Material and Method: Immunohistochemically, TTF-1, CK 5/6 and p63 were used in 72 cases of squamous cell carcinoma, 19 cases of adenocarcinoma, and 29 cases of non-small cell lung cancer whose final diagnosis was decided with the subsequent resection material. The specificity, sensitivity, and positive and negative predictive value were calculated for each marker.

Results: TTF-1 positivity was seen in none of the 72 squamous cell carcinomas but in all of 19 adenocarcinoma cases. CK5/6 negativity was seen in all cases of adenocarcinoma and in two cases of squamous cell carcinoma. p63 was positive in all squamous cell carcinomas and in 4 adenocarcinomas. Cytokeratin 5/6, p63 positivity and TTF-1 negativity were observed in 17 non-small cell lung cancers whose final diagnosis was squamous cell carcinoma. None of the 12 non-small cell lung cancers whose final diagnosis was adenocarcinoma exhibited positive staining for CK5/6. However, p63 staining was not seen in the biopsy but was focal in the surgical specimen in one case. All the 12 non-small cell lung cancers whose certain diagnosis was adenocarcinoma were positive for TTF-1. TTF-1, CK 5/6 and p63 seem to be useful for differentiating adenocarcinoma from squamous cell carcinoma with 100% specificity, 100% sensitivity and 100% specificity, 97% sensitivity and 87% specificity, and 100% sensitivity, respectively.

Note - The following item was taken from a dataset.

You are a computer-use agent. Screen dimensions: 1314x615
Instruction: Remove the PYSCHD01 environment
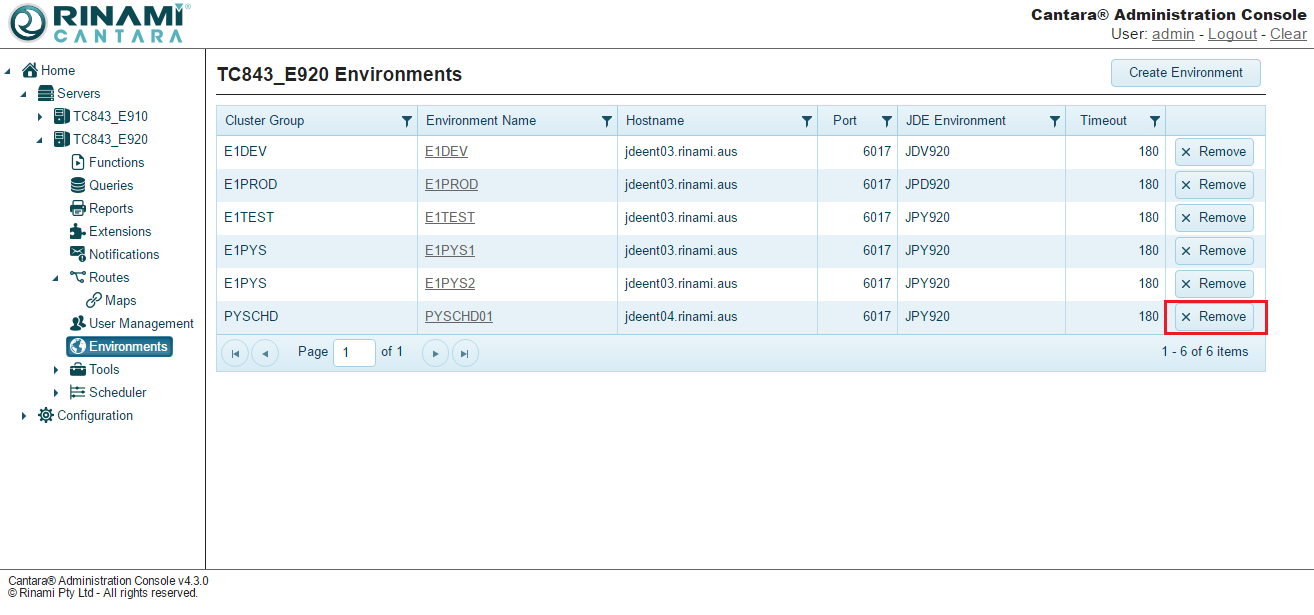(x=1213, y=317)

Conclusion: We concluded that TTF-1 is a reliable marker for subtyping lung cancer. Different staining patterns can be seen with CK5/6 and p63; however, if they are used together with TTF-1 and interpreted correctly, they can be of help for the final diagnosis even in cases in which the morphology is unclear.

Our study aimed to study the efficiency of Thyroid Transcription Factor-1 (TTF-1), cytokeratin 5/6 (CK5/6) and p63 in distinguishing between AC and SCC and to study the contribution of these markers to the diagnosis in NSCLC.

The cases were included in the study¹ if the biopsy had typical AC morphology^2, if the biopsy had typical SCC morphology³ when the pathologists agreed on the diagnosis of NSCLC and if the tumor was subsequently resected at our institution⁴ if blocks from biopsy and lobectomy specimens were available for immunohistochemical study. Fifty-five of the 175 cases did not meet these criteria and were excluded. The remaining 120 cases were included in this study. Using morphological evaluation, the cases were divided into four groups: AC, SCC, NSCLC-SCC whose final diagnosis was SCC in the subsequent resection material, and NSCLC-AC whose final diagnosis was AC in the subsequent resection material.

Immunohistochemistry
Four-micron-thick sections were obtained for IHC investigation. Immunohistochemistry was performed by a standard protocol on a Ventana Discovery XT automated stainer (Ventana Medical Systems, Tucson, AZ, USA). Only primary antibodies, cytokeratin 5/6 (Clone D5/16B4, Dako, 1:200 dilution), p63 (Clone 4A4, Dako, 1:700 dilution) and TTF-1 (Clone SPT24, NovoCastra, 1:50 dilution) were added manually and incubated in 37°C for 32 minutes. Pneumocytes were considered as internal controls for TTF- 1 positivity, and bronchial basal cells for p63 and CK5/6 positivity.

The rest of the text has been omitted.